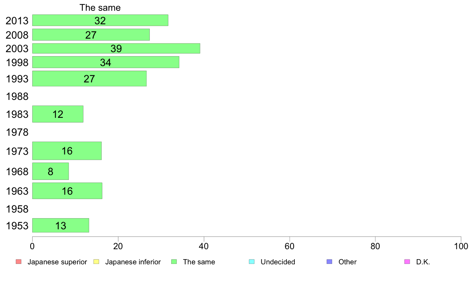Select the 2008 bar showing 27

click(x=91, y=35)
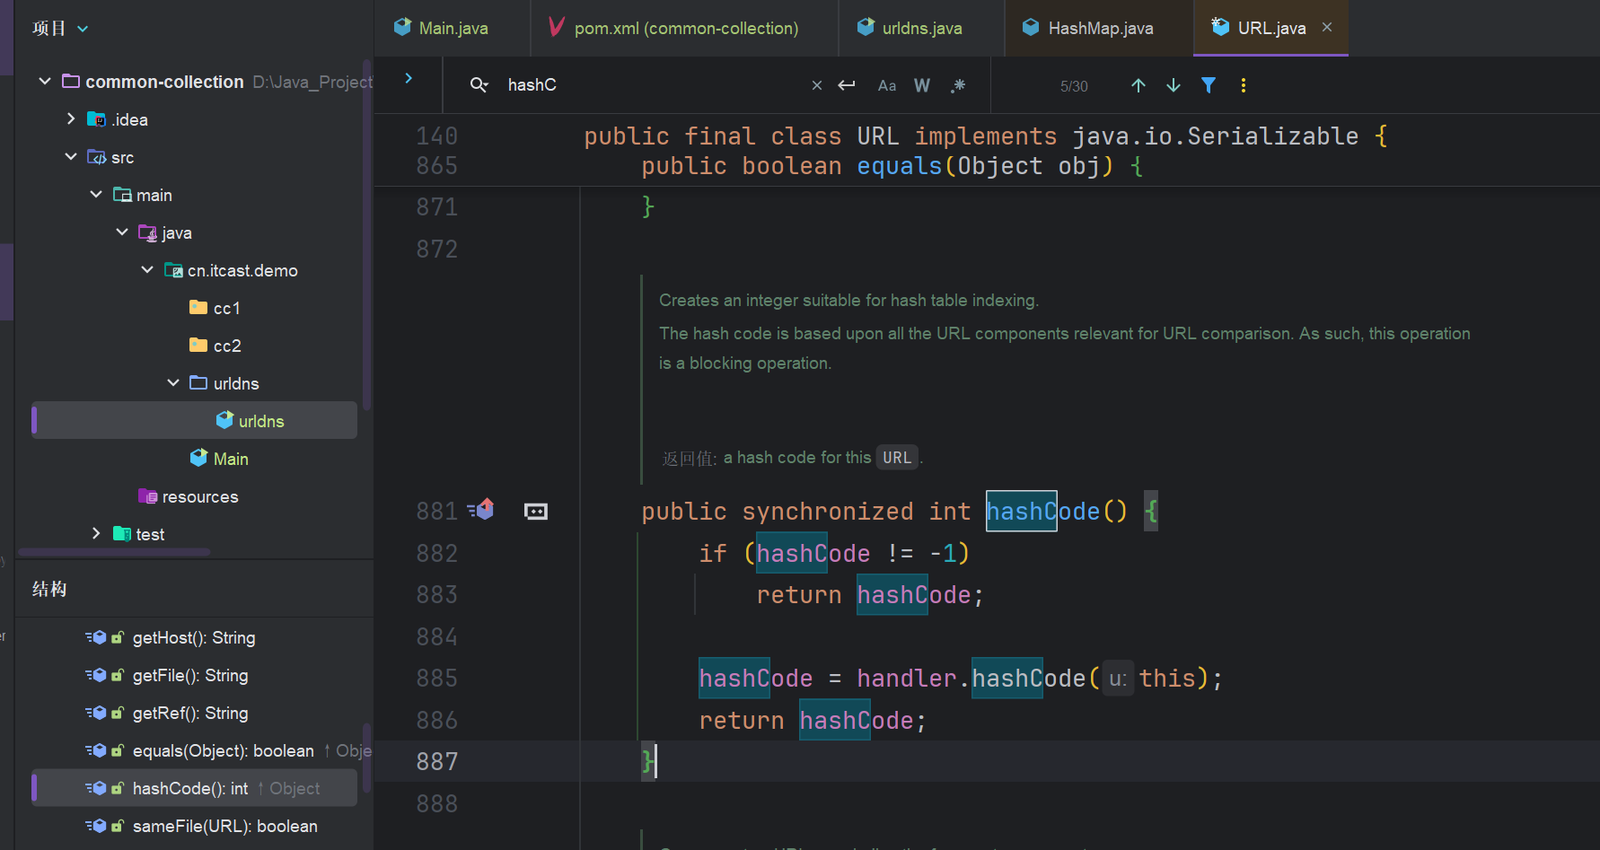Click the search history magnifier icon
The width and height of the screenshot is (1600, 850).
479,85
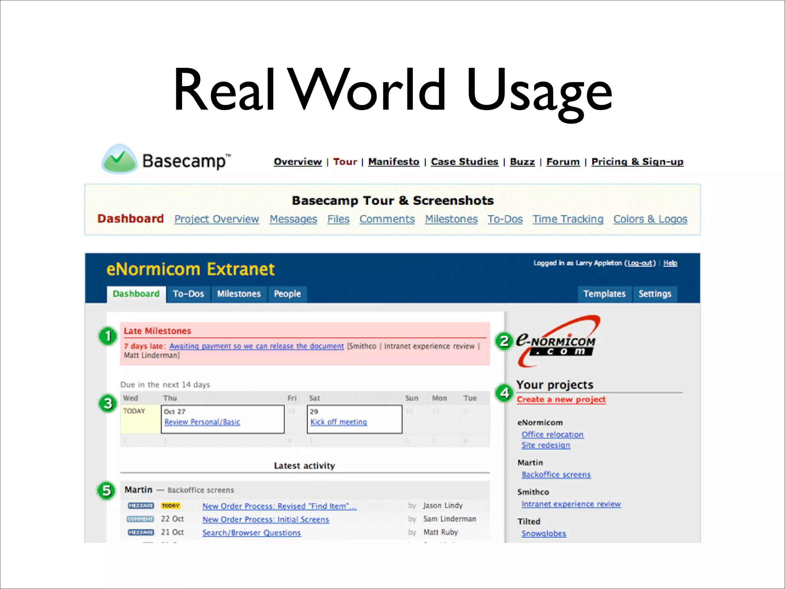This screenshot has height=589, width=785.
Task: Click the Basecamp logo icon
Action: click(120, 159)
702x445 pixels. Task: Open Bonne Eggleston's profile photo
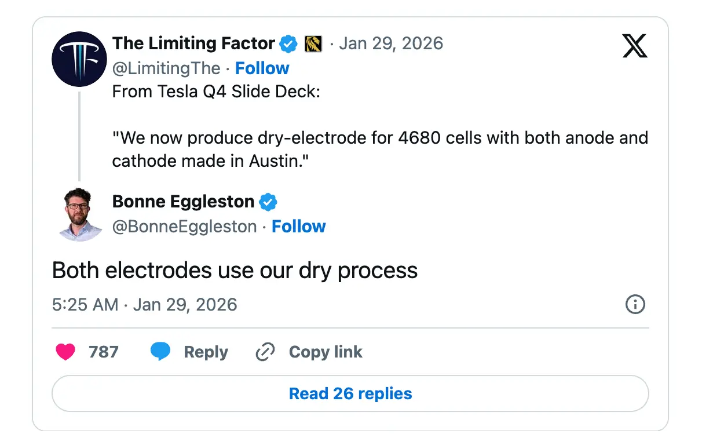pyautogui.click(x=79, y=213)
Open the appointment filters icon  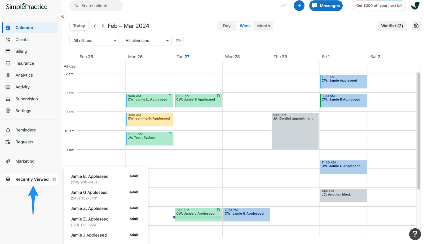[179, 41]
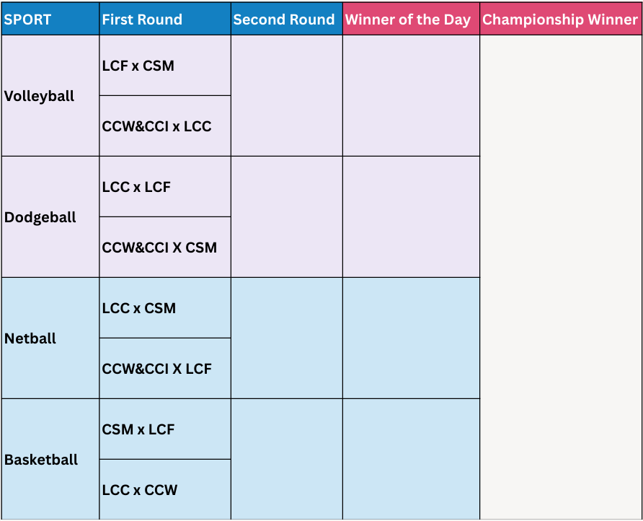Click the CCW&CCI X LCF match cell
The height and width of the screenshot is (521, 643).
click(x=165, y=369)
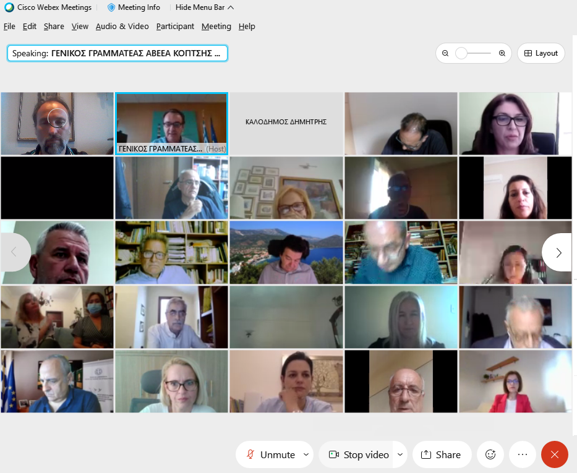Open the Help menu
This screenshot has height=473, width=577.
[x=247, y=27]
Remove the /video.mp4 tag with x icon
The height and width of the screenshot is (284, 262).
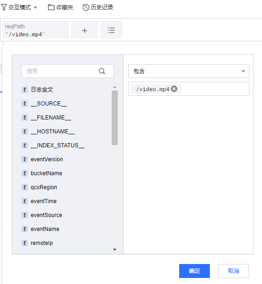[174, 89]
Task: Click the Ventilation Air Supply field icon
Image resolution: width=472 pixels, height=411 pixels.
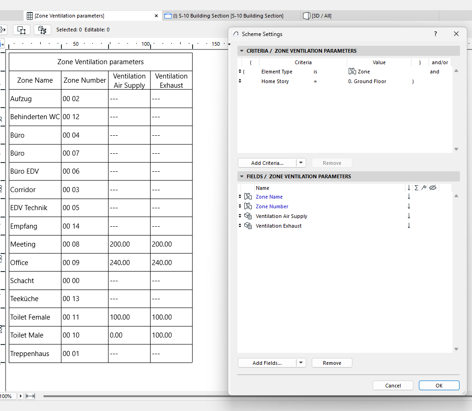Action: tap(248, 216)
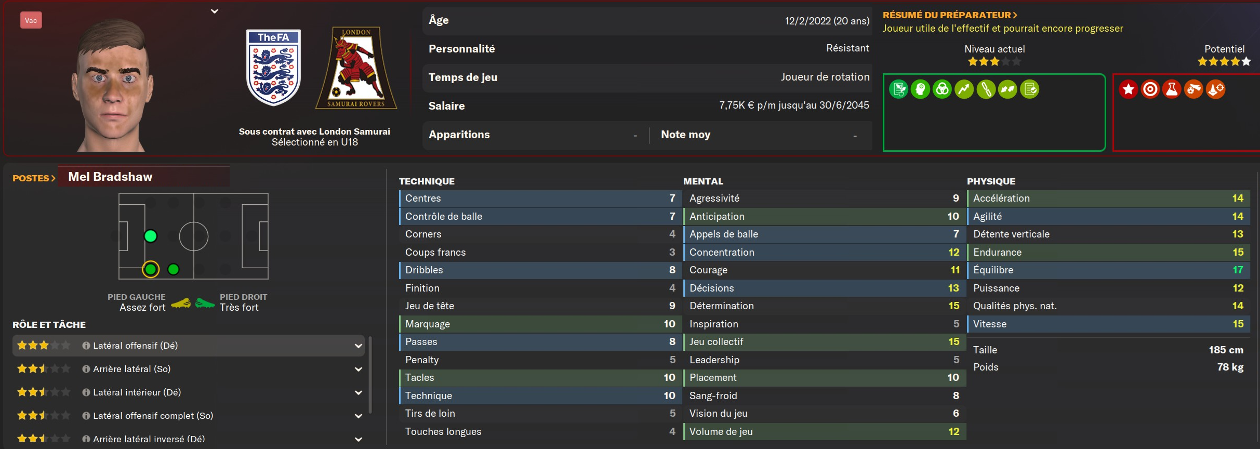Screen dimensions: 1260x449
Task: Click the Vac status badge
Action: coord(31,20)
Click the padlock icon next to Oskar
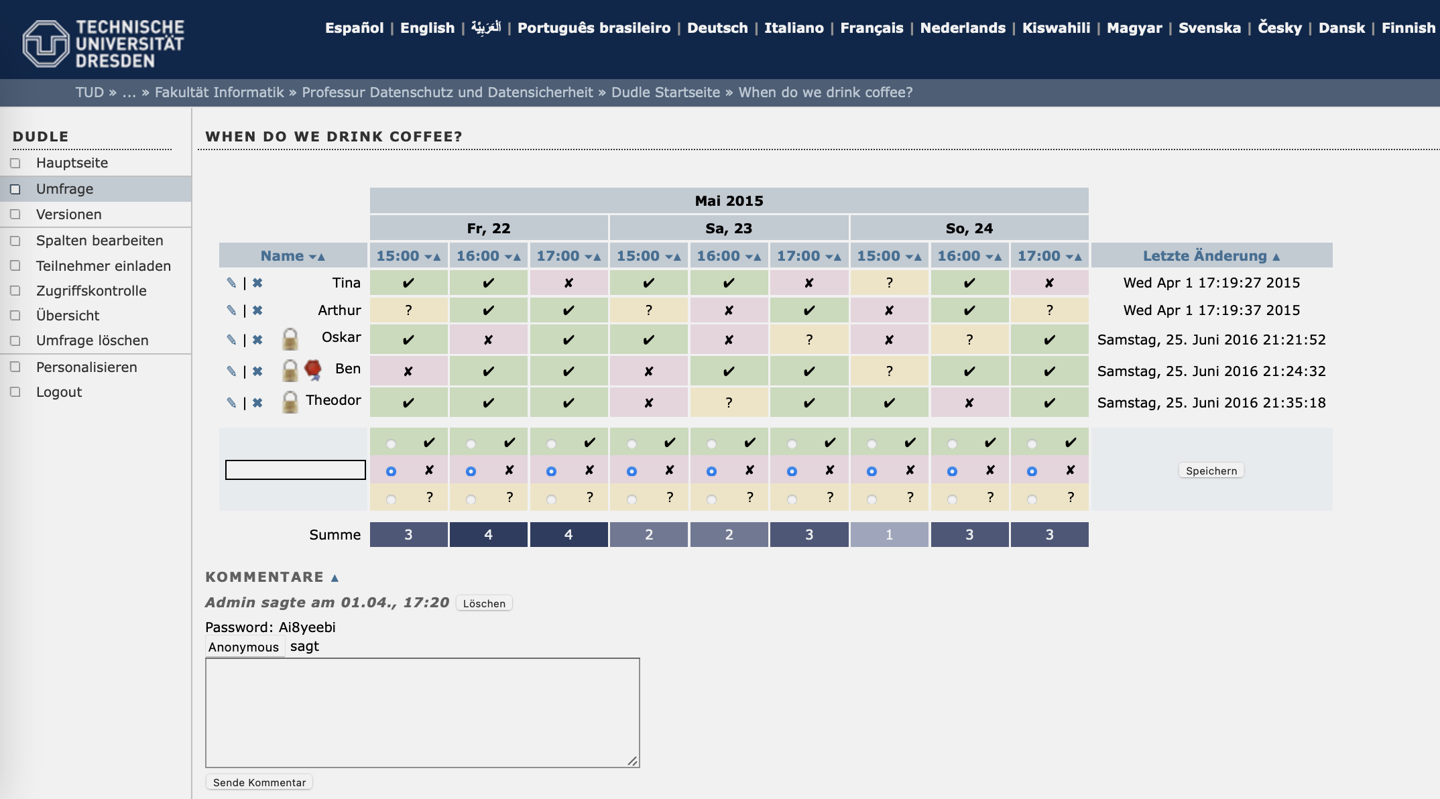 coord(290,339)
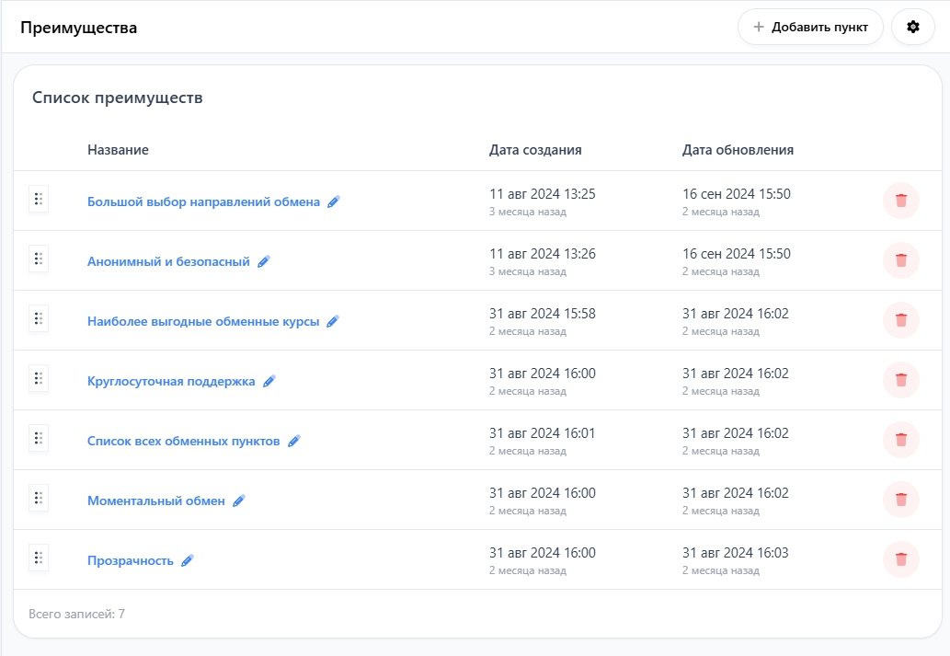The height and width of the screenshot is (656, 950).
Task: Click the 'Дата создания' column header
Action: click(x=535, y=150)
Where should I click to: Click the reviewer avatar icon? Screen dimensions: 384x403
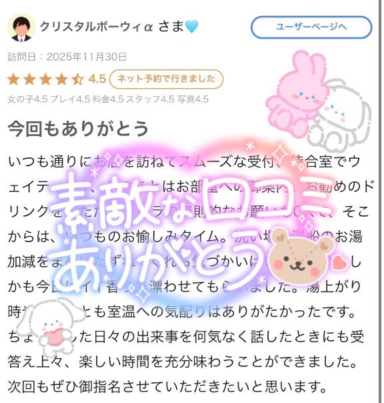point(21,27)
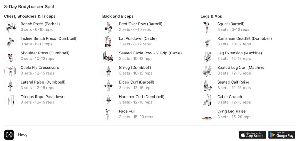Click the Lying Leg Raise exercise icon
The image size is (299, 141).
tap(207, 114)
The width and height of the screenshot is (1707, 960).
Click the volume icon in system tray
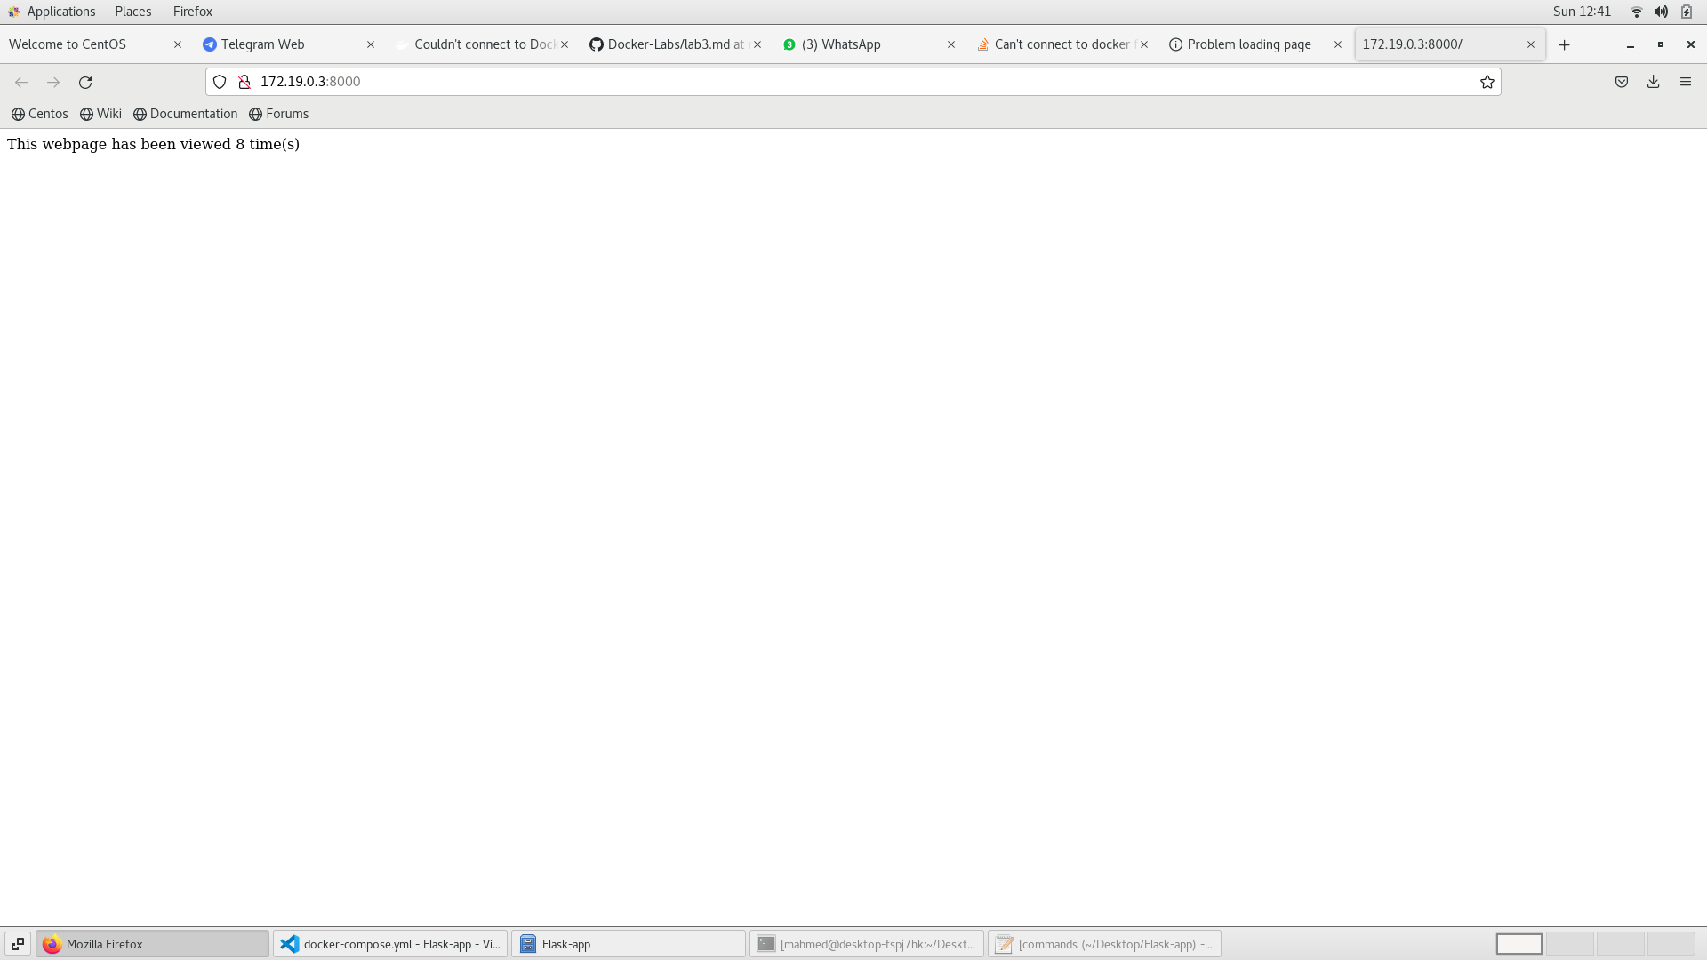1660,12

EXERCISE DESCRIPTION: Please copy out the rows from the line containing "The width and height of the screenshot is (1707, 960)." through the end of the rows, omitting the pictures.

TASK ANSWER:
The width and height of the screenshot is (1707, 960).
Click the volume icon in system tray
1660,12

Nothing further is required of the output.